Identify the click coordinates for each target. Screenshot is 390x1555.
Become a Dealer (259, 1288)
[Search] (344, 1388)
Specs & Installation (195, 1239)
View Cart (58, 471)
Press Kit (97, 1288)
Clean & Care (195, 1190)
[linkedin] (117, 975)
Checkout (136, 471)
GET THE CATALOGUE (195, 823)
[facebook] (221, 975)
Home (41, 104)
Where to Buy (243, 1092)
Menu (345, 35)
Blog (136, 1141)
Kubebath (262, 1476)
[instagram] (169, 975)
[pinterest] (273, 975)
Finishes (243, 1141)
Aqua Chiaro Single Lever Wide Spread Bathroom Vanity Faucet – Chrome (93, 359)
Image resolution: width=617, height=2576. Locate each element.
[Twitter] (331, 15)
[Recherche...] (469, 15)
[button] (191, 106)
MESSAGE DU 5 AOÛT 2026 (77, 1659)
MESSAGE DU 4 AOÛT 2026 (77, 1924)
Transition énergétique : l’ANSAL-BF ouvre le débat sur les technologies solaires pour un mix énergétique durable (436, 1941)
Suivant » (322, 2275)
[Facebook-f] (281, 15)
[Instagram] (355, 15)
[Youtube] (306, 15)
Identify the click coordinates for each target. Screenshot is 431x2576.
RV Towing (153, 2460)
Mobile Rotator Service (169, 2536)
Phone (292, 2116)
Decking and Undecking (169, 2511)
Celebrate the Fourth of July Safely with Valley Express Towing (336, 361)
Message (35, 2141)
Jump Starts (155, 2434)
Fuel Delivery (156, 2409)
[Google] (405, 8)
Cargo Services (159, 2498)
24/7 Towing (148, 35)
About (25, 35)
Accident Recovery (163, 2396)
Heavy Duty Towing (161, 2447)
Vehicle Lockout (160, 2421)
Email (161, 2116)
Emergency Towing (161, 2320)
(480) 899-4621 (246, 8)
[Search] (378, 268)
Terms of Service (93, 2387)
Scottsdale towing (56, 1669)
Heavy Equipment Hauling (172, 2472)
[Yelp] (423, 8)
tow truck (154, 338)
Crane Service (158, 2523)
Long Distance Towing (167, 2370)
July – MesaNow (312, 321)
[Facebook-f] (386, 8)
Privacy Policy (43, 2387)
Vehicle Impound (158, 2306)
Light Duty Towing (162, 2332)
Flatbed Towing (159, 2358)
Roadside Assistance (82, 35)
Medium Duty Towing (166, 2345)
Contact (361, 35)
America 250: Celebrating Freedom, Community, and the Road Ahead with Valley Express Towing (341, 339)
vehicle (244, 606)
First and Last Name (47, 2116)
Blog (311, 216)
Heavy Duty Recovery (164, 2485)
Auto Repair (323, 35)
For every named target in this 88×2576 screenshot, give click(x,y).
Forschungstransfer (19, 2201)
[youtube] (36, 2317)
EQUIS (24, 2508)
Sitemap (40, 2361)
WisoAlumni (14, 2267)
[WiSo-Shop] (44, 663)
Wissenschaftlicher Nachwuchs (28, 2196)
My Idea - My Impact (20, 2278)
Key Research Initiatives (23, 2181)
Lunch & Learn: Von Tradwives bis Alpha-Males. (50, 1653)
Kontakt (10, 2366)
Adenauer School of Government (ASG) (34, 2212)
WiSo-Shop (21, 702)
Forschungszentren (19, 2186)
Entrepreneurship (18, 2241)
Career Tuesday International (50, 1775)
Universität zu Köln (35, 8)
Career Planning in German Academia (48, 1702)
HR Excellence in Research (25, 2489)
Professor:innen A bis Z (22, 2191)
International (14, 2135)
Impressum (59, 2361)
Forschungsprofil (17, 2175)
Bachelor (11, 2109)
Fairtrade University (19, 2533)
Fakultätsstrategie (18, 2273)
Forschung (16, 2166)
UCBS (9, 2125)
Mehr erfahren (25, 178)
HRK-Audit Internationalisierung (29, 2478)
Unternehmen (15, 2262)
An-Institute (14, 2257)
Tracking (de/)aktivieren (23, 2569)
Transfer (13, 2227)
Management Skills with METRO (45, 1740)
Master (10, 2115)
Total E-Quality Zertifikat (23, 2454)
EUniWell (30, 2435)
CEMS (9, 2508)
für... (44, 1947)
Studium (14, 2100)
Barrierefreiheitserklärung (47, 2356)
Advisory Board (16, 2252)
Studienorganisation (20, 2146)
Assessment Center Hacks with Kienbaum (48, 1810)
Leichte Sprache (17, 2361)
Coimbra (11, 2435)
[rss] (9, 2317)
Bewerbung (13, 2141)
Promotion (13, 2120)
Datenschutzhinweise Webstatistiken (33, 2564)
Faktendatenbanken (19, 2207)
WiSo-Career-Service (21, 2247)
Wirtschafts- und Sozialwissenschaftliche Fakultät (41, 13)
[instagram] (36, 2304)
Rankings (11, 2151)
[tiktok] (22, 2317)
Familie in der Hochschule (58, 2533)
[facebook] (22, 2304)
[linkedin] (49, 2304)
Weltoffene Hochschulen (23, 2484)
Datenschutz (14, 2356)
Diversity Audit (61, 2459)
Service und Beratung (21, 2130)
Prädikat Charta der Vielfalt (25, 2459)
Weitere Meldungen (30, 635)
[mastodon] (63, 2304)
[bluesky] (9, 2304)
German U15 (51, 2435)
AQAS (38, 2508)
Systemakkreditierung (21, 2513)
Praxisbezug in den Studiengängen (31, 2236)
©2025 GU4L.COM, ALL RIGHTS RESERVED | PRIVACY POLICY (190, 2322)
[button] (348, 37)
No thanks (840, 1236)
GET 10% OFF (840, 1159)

Aim of the task:
Scan the entries above for the line containing "UCBS (9, 2125)", and copy it and all lines after it exactly, down to and including the line containing "für... (44, 1947)".

Response below:
UCBS (9, 2125)
Mehr erfahren (25, 178)
HRK-Audit Internationalisierung (29, 2478)
Unternehmen (15, 2262)
An-Institute (14, 2257)
Tracking (de/)aktivieren (23, 2569)
Transfer (13, 2227)
Management Skills with METRO (45, 1740)
Master (10, 2115)
Total E-Quality Zertifikat (23, 2454)
EUniWell (30, 2435)
CEMS (9, 2508)
für... (44, 1947)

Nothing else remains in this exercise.